Why AI Agents Make This Worse
Developers have been shipping unsafe local admin servers for years. The AI-agent version raises the stakes because the server is attached to a tool whose purpose is to manipulate source code and execute commands. When the helper server is unauthenticated, the agent's own privilege becomes the attacker's privilege.
A regular desktop app with a local unauthenticated endpoint might expose application settings. An AI coding agent endpoint can expose the working directory, secrets, SSH material, source files, build outputs, package tokens, and shell access. The whole reason the agent is powerful is the whole reason the vulnerability is dangerous.
That is why "loopback only" is not enough. Loopback access is not a trust boundary. Malware on the same machine can call it. A malicious dependency installed by a different project can call it. A browser can sometimes call it, depending on network-access restrictions and CORS behavior. The advisory also warned that OpenCode's --mdns flag could bind the server to all interfaces and advertise it on the local network, extending the exposure beyond the machine.
In other words, the tool created a command plane, put it on HTTP, and forgot to prove who was using it.
The Vibe Coding Angle
Vibe coding encourages developers to keep an AI agent running while they browse documentation, install packages, test apps, and paste errors. That means the agent is often active during exactly the kind of messy workflow attackers exploit: a browser open to random pages, npm packages being installed, test scripts being executed, and local servers scattered across ports.
OpenCode's flaw fit that environment too well. A user did not need to paste a malicious prompt into OpenCode. They only needed the vulnerable version running while an untrusted local process or website reached its HTTP server. The coding agent became ambient attack surface.
This is a design lesson for the entire category. If an agent exposes local control APIs, those APIs need authentication, origin checks, capability scoping, and secure defaults. Tool vendors should assume that a developer workstation is full of untrusted code and untrusted browser content. The agent runtime has to defend itself from the rest of the machine.
The Engineering Miss
The embarrassing part of CVE-2026-22812 is that the vulnerability class is old. Missing authentication on command-execution endpoints is not an AI research frontier. Permissive CORS on an API that can run shell commands is not a model-alignment problem.
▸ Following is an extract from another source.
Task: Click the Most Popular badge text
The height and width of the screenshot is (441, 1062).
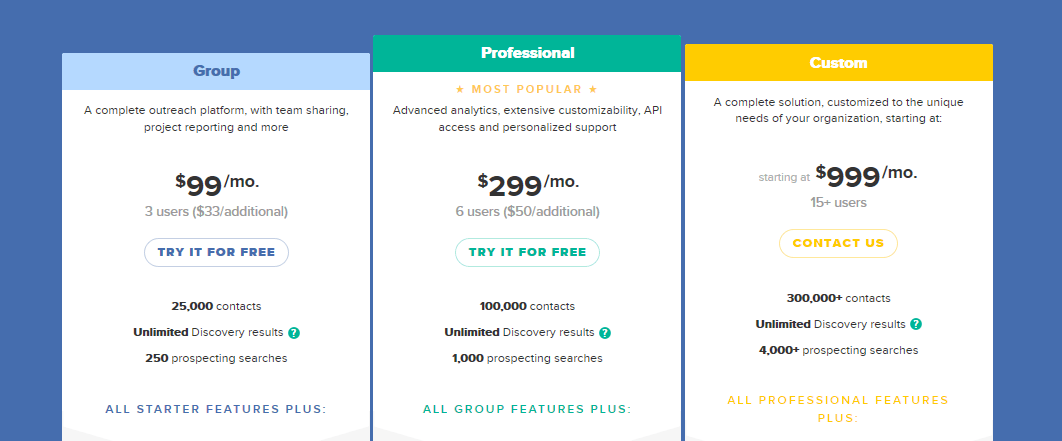Action: point(527,89)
These are baseline application-security controls.
That is why the incident belongs next to vibe-coded software failures. AI coding agents are being pushed into production workflows at speed, but the surrounding engineering still has to meet normal security standards. When it does not, users inherit a tool that can write code, read files, and run commands for anyone who can reach its helper server.
The OpenCode advisory credited CyberShadow for reporting the issue and noted that vulnerability verification and proof-of-concept testing were performed by the reporter. It also stated that code analysis, scoring, and documentation were assisted by Claude AI. That detail is a fitting footnote: AI can help describe a vulnerability, but it cannot replace the architecture decision that should have prevented the unauthenticated command server in the first place.
The patched version closed the known hole. The wider lesson remains open for every AI coding tool: local agent servers are not implementation details. They are security-sensitive interfaces, and if they can run a shell, they need to be treated like production infrastructure.